En plus d’avoir la fibre artistique comme comédienne, depuis 2013, tu exerces ton talent de scénariste — ton court métrage À travers les murs a d’ailleurs été présenté dans une vingtaine de festivals entre 2020 et 2021 — et, toujours sur cette lancée en écriture, en août 2022, tu as publié ton premier roman, Les insoumises, aux éditions Libre Expression. Parle-nous de cette flamme intérieure pour l’écriture, et quels thèmes sont chers à ton cœur ?
«Mon goût pour l’écriture vient tout d’abord de mon amour pour la lecture. Je suis une grande lectrice, j’ai toujours un livre à la main, et ma PAL (pile à lire) doit compter une trentaine de titres, si ce n’est pas plus!»
«Pour moi, l’écriture représente la liberté. Avec mon métier de comédienne, je suis tributaire du téléphone; je dois m’en remettre aux autres. Tandis que l’écriture me permet d’être autonome dans ce que j’ai envie d’exprimer comme artiste.»

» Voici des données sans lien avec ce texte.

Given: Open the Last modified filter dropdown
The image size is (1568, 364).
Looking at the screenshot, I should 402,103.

«J’aime les sagas familiales, j’aime voyager lorsque je lis; c’est d’ailleurs un des seuls moments dans ma vie où mon petit hamster prend une pause! Comme autrice, j’aborde des thèmes féministes et mes personnages sont principalement féminins. L’évolution psychologiques des protagonistes est primordiale pour moi; j’ai envie que les lecteurs s’attachent à mes personnages et j’ai envie de leur faire vivre des émotions.»
«Un des plus beaux commentaires que j’ai reçu pour Les insoumises, c’est que les lectrices avaient l’impression de faire le deuil de leurs amies en refermant le livre.»

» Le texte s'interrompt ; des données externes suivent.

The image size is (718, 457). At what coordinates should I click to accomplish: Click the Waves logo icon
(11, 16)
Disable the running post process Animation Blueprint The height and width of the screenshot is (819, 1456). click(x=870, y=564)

Après avoir fait résonner, comme en échos désespérés, les voix de quatre femmes dans Les insoumises, le 10 avril, les éditions Libre Expression ont fait paraître ton second roman, Le chant des braises. À travers ce récit qu’on peut qualifier de saga familiale, tu explores «les relations mère-fille, la soif de réussite et le rapport au corps sur quatre générations», et nous présentes, séparément, et chacune à son époque, Adéline (1948), Monique (1980), Viviane (2006) et Blanche (2027). D’où t’est venue l’inspiration pour cette histoire, et sans tout nous dévoiler, bien sûr, peux-tu nous dire en quoi les destins de ces femmes seront chamboulées?

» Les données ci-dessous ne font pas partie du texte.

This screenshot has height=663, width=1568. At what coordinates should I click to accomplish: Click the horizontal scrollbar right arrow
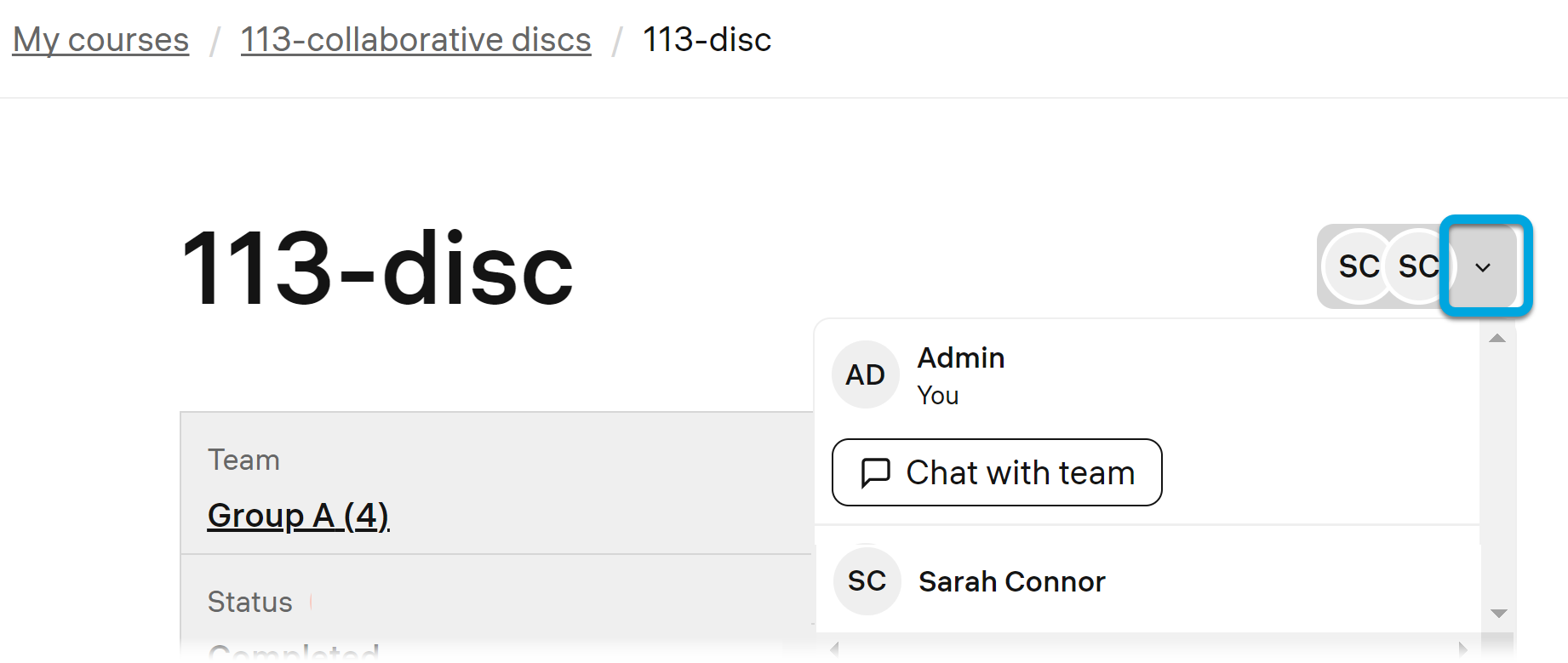coord(1462,649)
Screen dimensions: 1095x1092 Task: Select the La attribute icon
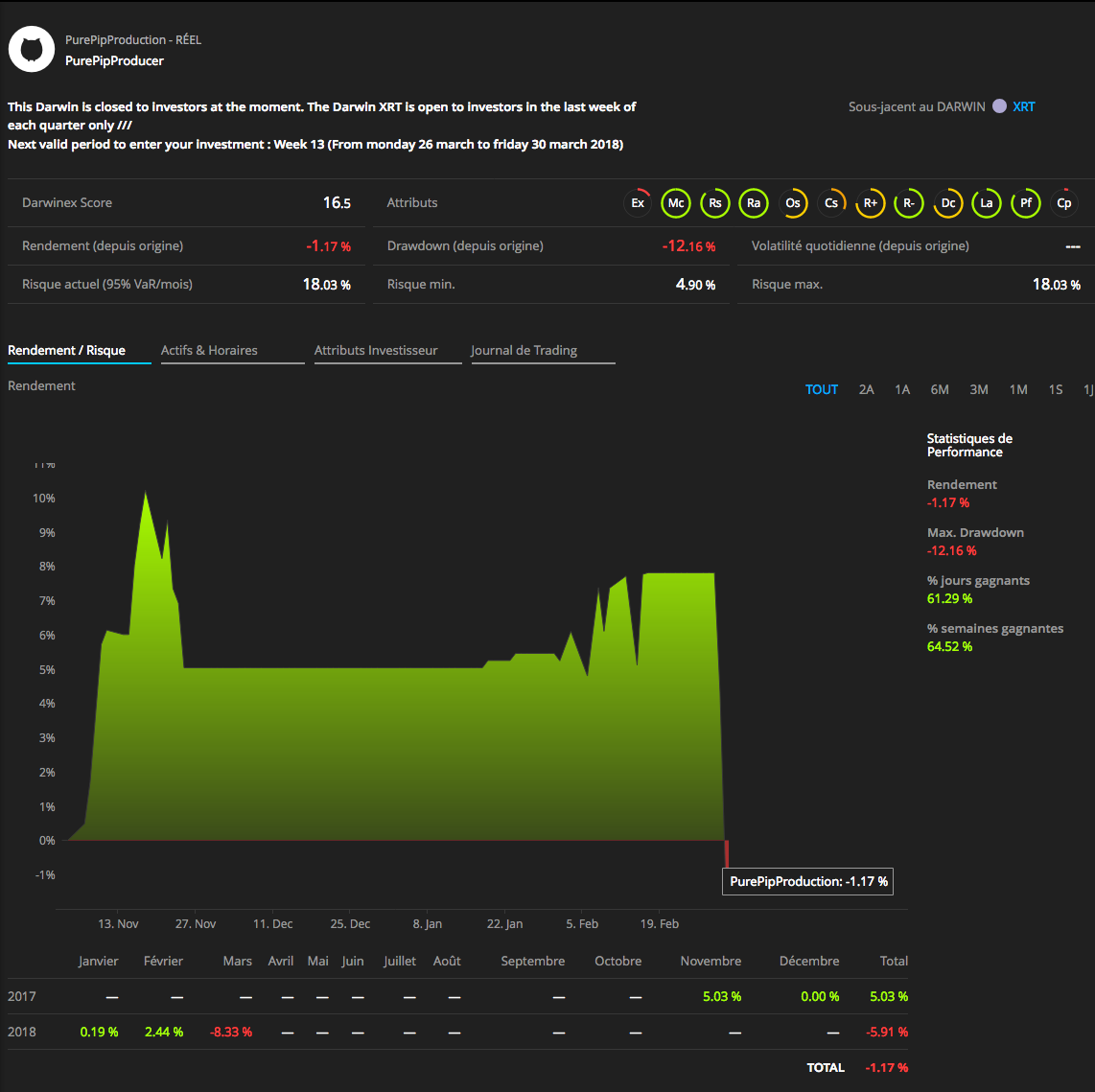point(986,203)
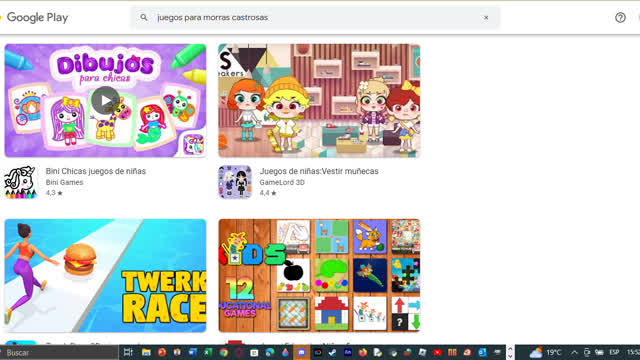Viewport: 640px width, 360px height.
Task: Open YouTube icon in the taskbar
Action: 437,352
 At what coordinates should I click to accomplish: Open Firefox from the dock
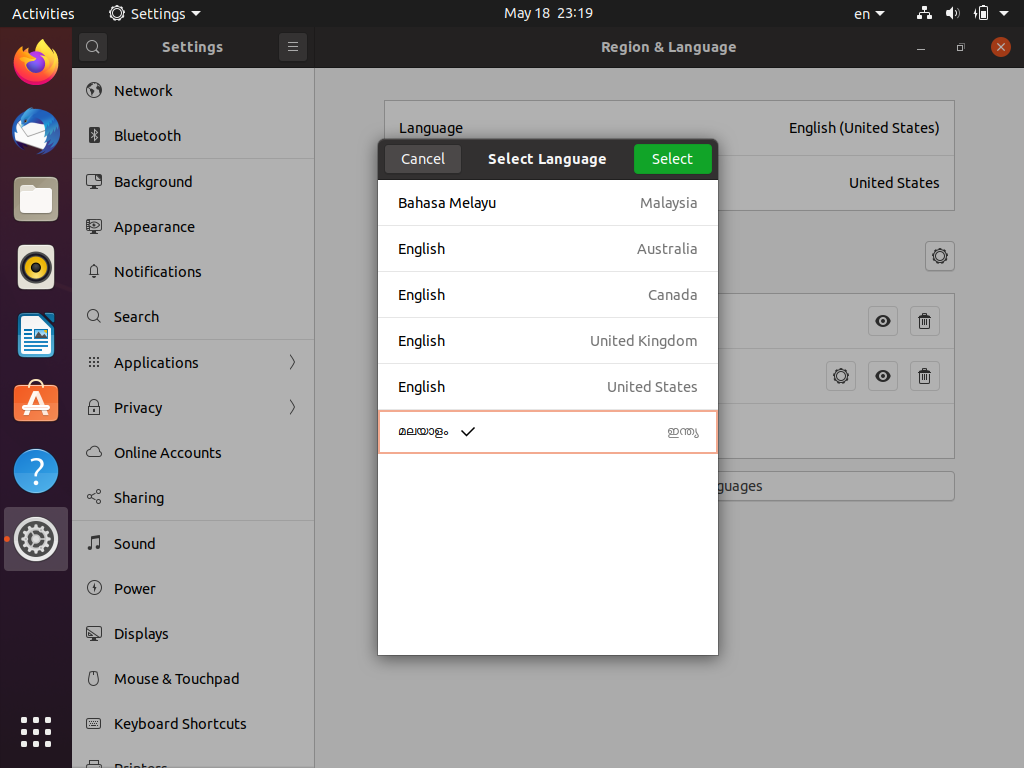[x=36, y=63]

«J’avais envie de parler de mémoires transgénérationnelles: qu’est-ce qu’on se transmet d’une génération à l’autre, volontairement… ou non?»
«L’histoire débute avec Adéline, en 1948, qui vivra deux drames consécutifs qui lui couperont les ailes. J’avais envie d’explorer les conséquences sur les générations suivantes en explorant des traumas familiaux, notamment celui du feu (j’ai moi-même tout perdu dans un incendie en 2019). Certains événements se répètent dans le roman, les femmes sont prises dans un cercle vicieux, mais vont peu à peu s’en sortir.»
«En étant la mère d’une fille et la fille d’une mère, je réalise plein de choses à l’aube de mes 43 ans. Comme parent, on essaie de transmette le meilleur à nos enfants, mais quelquefois, certains patterns se répètent.»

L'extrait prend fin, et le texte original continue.